Hinter den Bergen konnte man erst erahnen, dass die Sonne bald aufgehen würde, doch der Rohirr saß bereits am Ufer eines kleinen Sees, sein Rasiermesser in der Hand und überlegend. Immer wieder setzte er an und wollte sich eigentlich gänzlich von seinem Bart befreien. Es würde einfach besser in das Bild passen, welches er versuchen will darzustellen. Doch allein seine Größe und Statur würde ihn bereits als nicht Einheimischen verraten.

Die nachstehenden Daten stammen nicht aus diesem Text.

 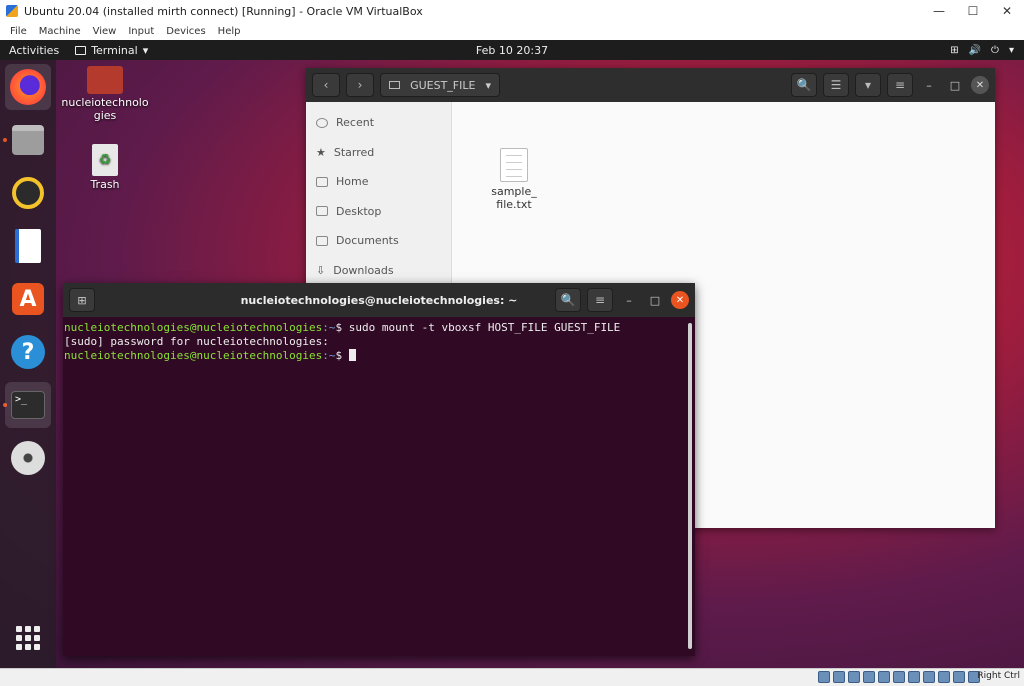 I want to click on trash-icon: ♻, so click(x=105, y=160).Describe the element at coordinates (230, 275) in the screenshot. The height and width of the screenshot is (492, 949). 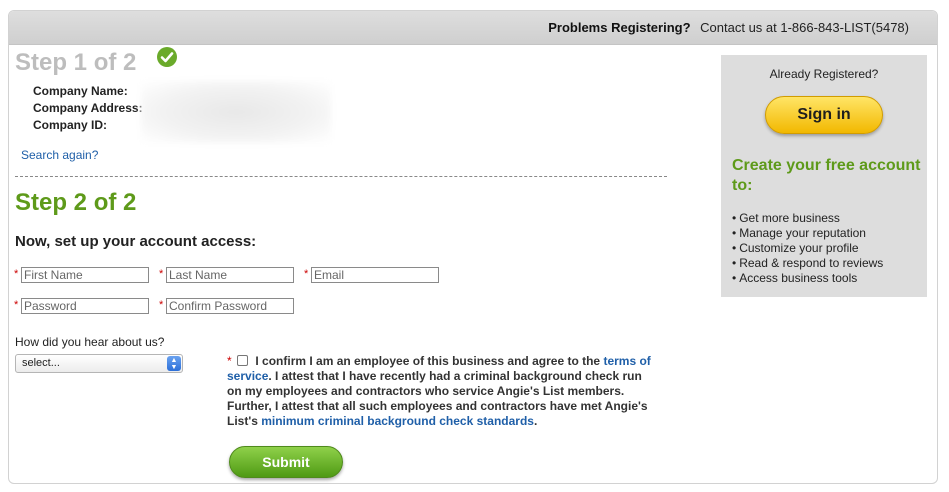
I see `last-name-field` at that location.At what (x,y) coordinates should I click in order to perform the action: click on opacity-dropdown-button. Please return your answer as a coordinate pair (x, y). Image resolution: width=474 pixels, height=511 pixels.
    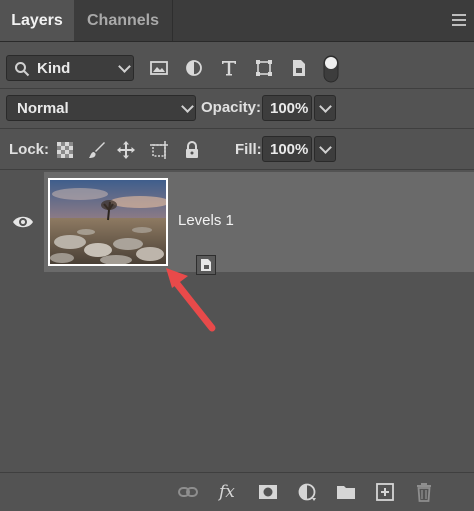
    Looking at the image, I should click on (325, 108). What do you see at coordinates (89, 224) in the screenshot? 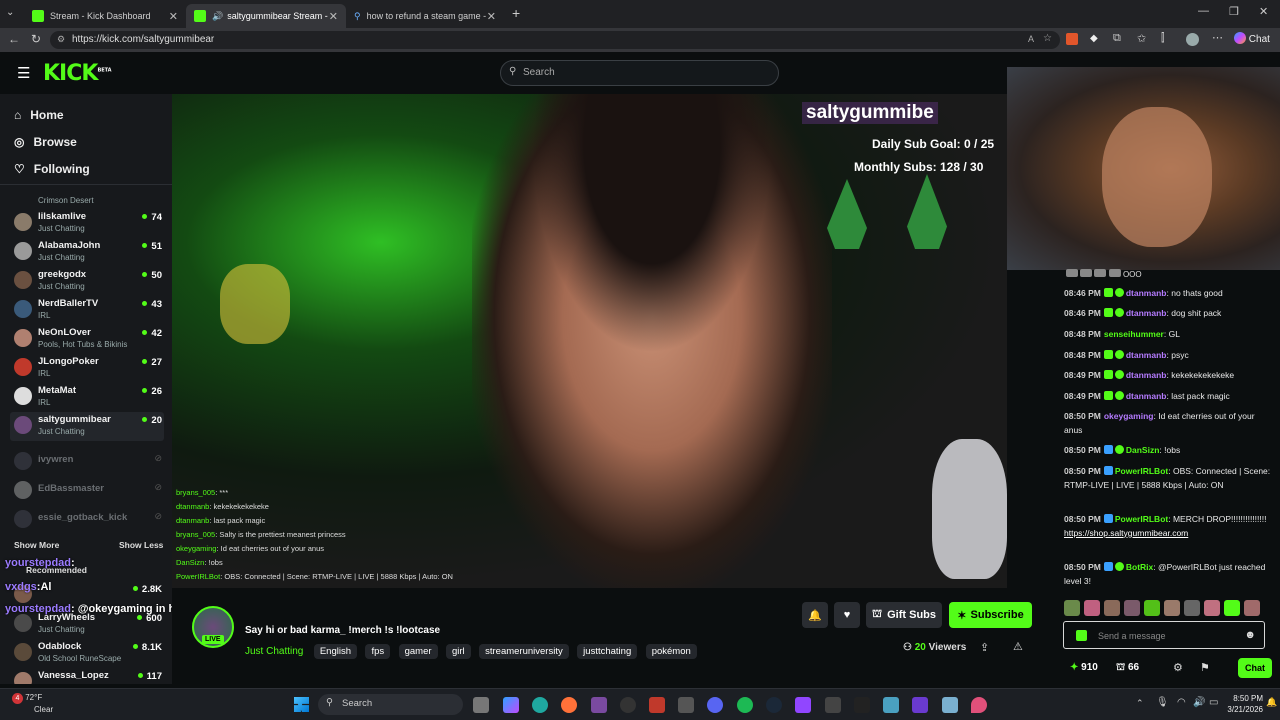
I see `sidebar-channel-lilskamlive: lilskamlive Just Chatting 74` at bounding box center [89, 224].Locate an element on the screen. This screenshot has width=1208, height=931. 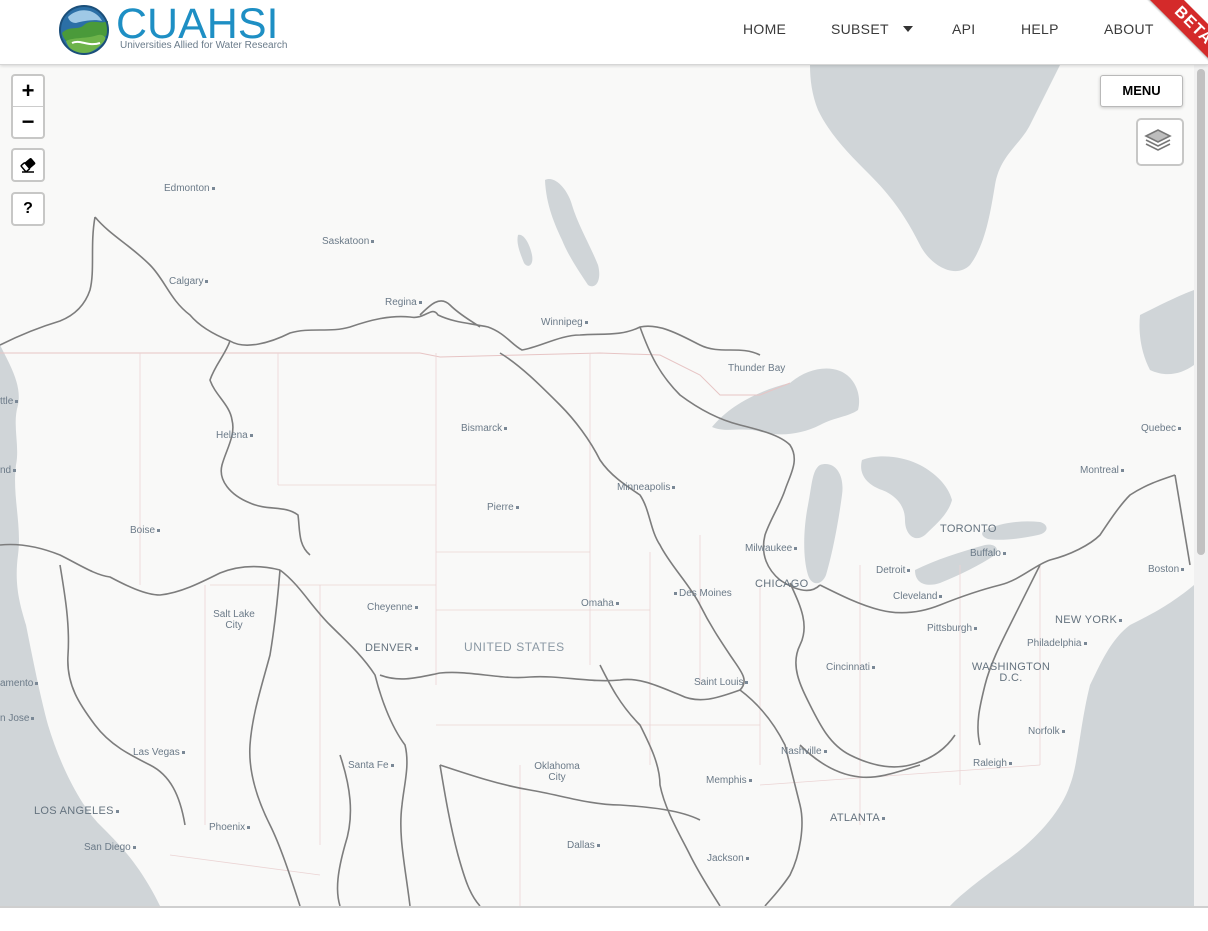
label-cleveland: Cleveland is located at coordinates (918, 596).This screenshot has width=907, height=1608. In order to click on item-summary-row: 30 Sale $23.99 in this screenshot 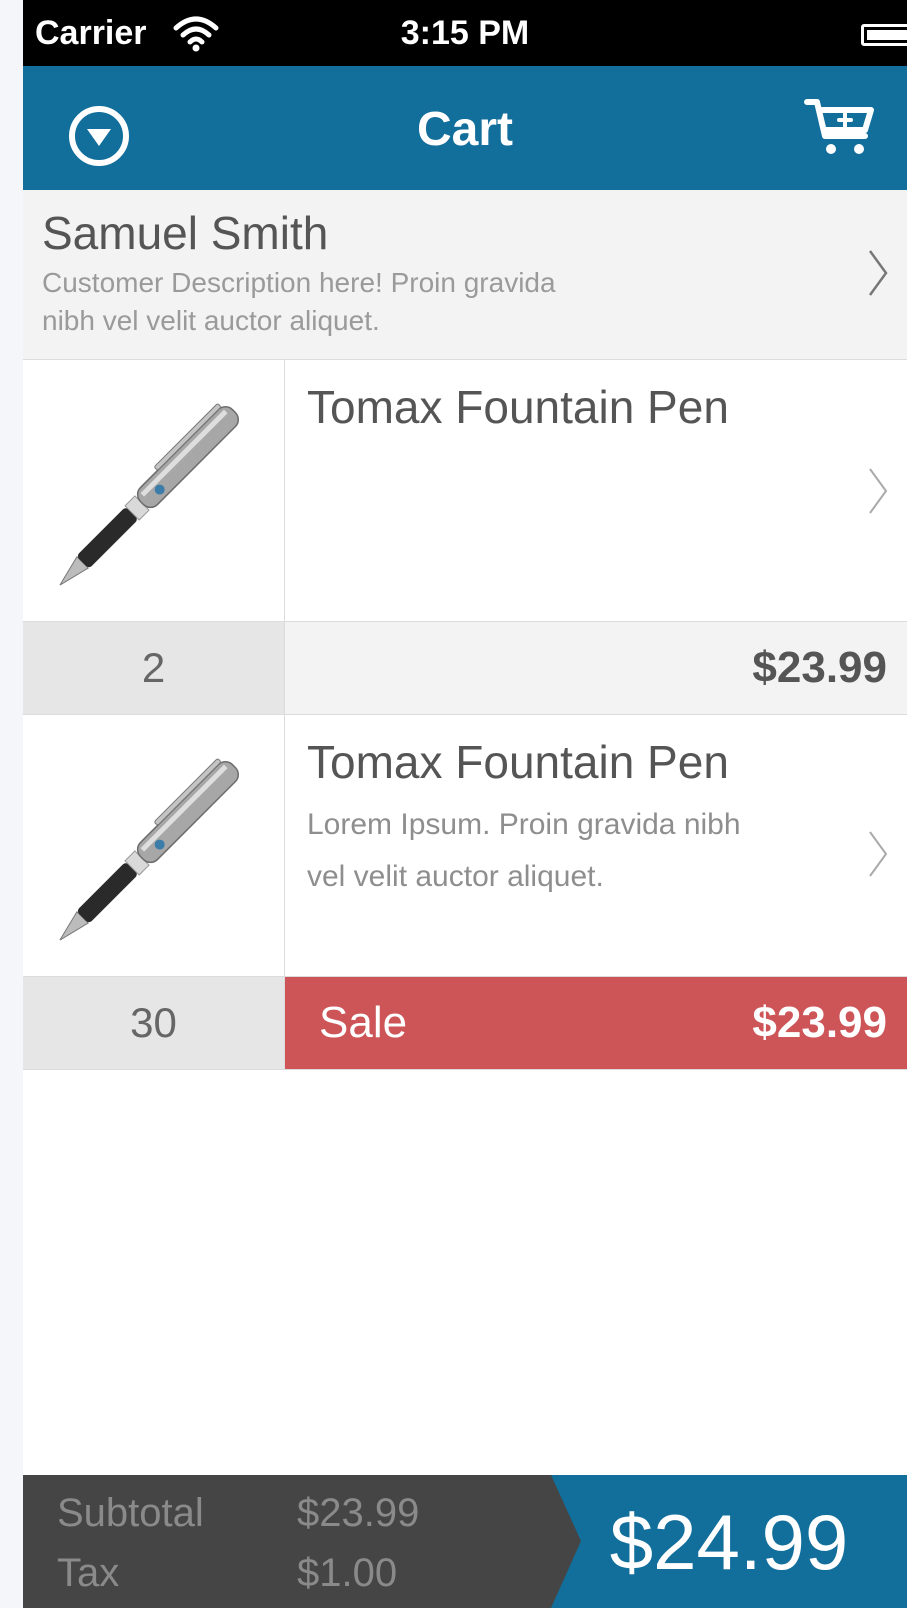, I will do `click(465, 1024)`.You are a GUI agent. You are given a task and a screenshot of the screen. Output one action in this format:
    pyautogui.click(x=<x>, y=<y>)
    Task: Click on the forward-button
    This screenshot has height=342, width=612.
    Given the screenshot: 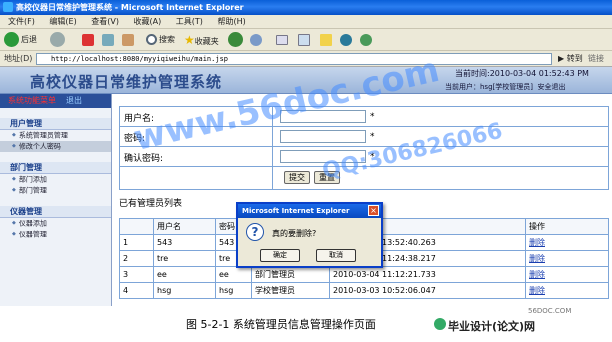 What is the action you would take?
    pyautogui.click(x=58, y=40)
    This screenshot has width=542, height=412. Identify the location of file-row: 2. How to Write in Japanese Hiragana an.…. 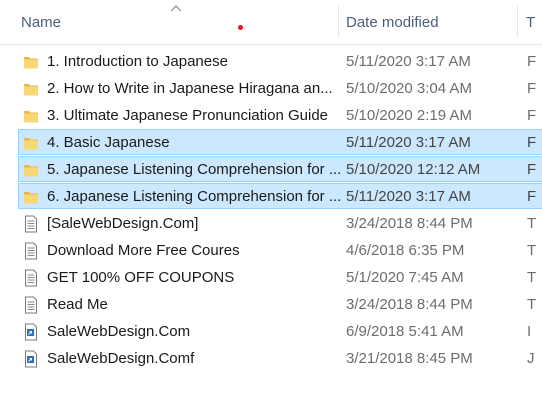
(280, 88).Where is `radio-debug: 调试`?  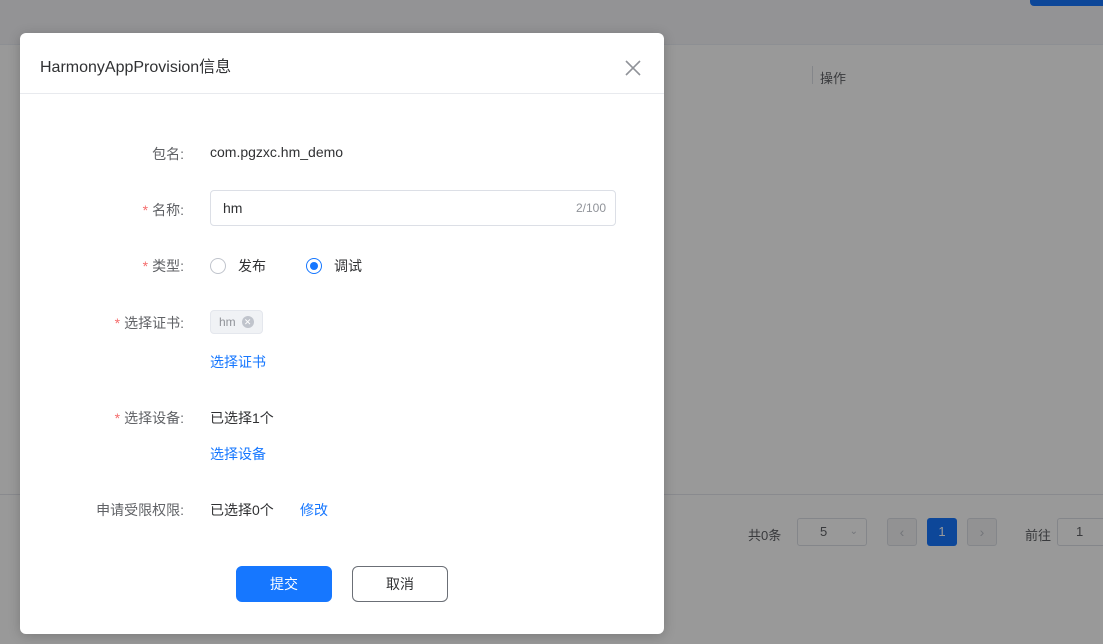 radio-debug: 调试 is located at coordinates (334, 266). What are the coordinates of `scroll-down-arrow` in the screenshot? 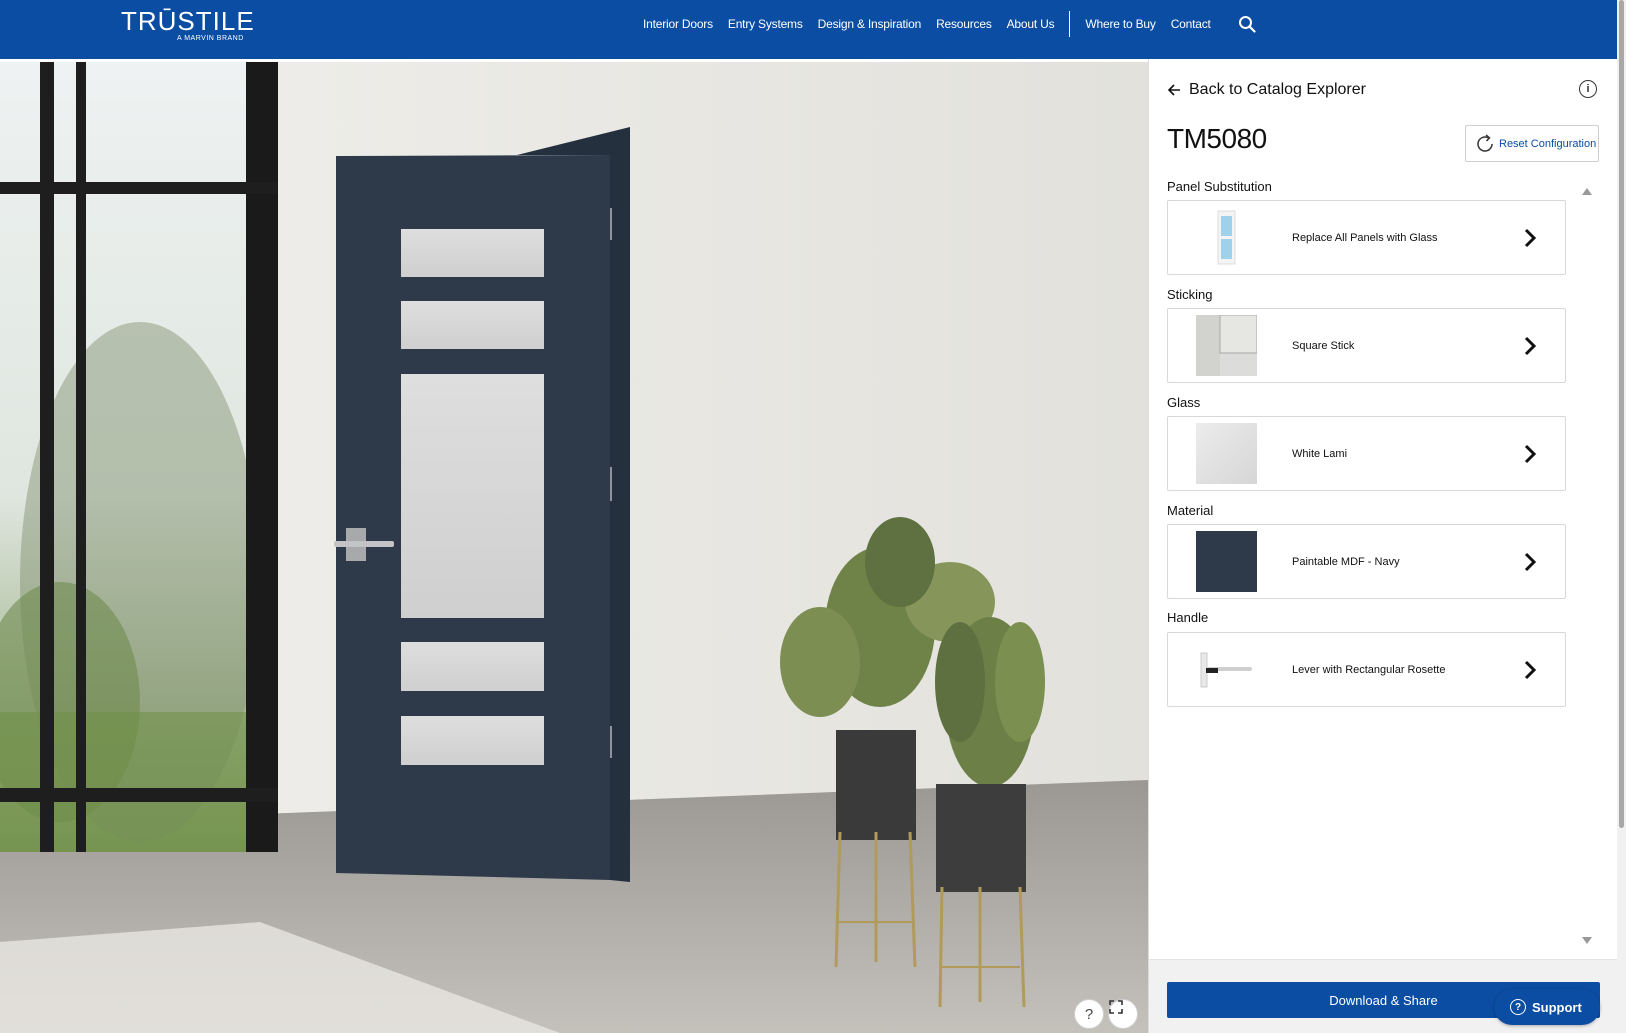 It's located at (1587, 940).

“Wenn ich schon ein Überläufer bin … dann mit Bart … “, und er klappt das Rasiermesser wieder zu, gefolgt von einem tiefen Durchatmen, sichtlich froh über diese Entscheidung. Über die Schulter des nackten Oberkörpers ein kleineres Leinentuch liegend, um sich abtrocknen zu können. Zu seiner Linken liegt ein kleiner Lederbeutel, halb offen und darin eine Menge schwarzes Pulver haltend, geriebene Kohle. Denn so sehr er sich auch wehrte, aber blond wie er ist, er würde zu sehr auffallen und seine Glaubwürdigkeit wäre bereits mit dem ersten Schritt gescheitert. Also blieb ihm nichts anderes über als sich genügend von dem Pulver in die Handflächen zu schütten und damit dann die Haare einzureiben, welche ohnehin von dem zuvor genommenen Bad noch nass sind. Durch die Feuchte der Haare blieb die Kohle auch ohne weitere Probleme haften und vermischte sich zu einem Sud, welcher die einst blonden Haare und den Bart in einem dunkelbraun, fast schwarz zurück ließ. Nur mit seiner Stimme musste er sich etwas überlegen, ohne auf die einzige, ihm bekannte Möglichkeit zurück zu greifen. Doch so wie es aussieht, blieb ihm auch nichts erspart, nein, er musste so oft wie möglich einen Kelch Rotwein und ein darin verrührtes rohes Ei, trinken. Nur dadurch würde seine Stimme etwas heller werden und er sich nicht sofort verraten. Ein kleiner zusammengefalteter Lederfetzen sorgte noch für die undeutliche Aussprache. Gekrönt wurde sein Erscheinen nur durch eine schwarze schwere Stoffrobe, mit Leder und Fellbesätzen, sowie seinem elbischen Dolch an der Hüfte. Er musste sich zwar hierfür noch eine Geschichte einfallen lassen, doch gänzlich unbewaffnet wollte er das Lager auch nicht betreten und sich schon gar nicht den dort lagernden Angmarin und Bergmenschen anschließen und einen Soldatendienst erweisen.

 

 

Er hatte sich Nächtens in das Zelt des Anführers geschlichen, ihn konfrontiert, ihn angegriffen, sich verteidigt und schlussendlich mit Hilfe des Feuers getötet. Wenn es ihm auch einen Preis kostete. Dieser Preis hielt sich zum Glück zwar in Grenzen, körperlich, doch das wahre Ausmaß seiner Handlungen sollte sich erst Stunde für Stunde langsam in sein Bewusstsein schleichen. Denn wenn auch nur eines bei den Angmarin geregelt war, dann war es die Handhabung der Anführer. Jeder, der den Vorsitzenden des Trupps herausfordert und besiegt, nimmt seinen Platz ein, solange er diesen verteidigen kann. Und so saß er nun, im Zelt des Anführers, seinem Zelt und wartete darauf, bis der Nächste aus der Ecke sprang und versuchte ihm einen Dolch ins Herz zu stoßen.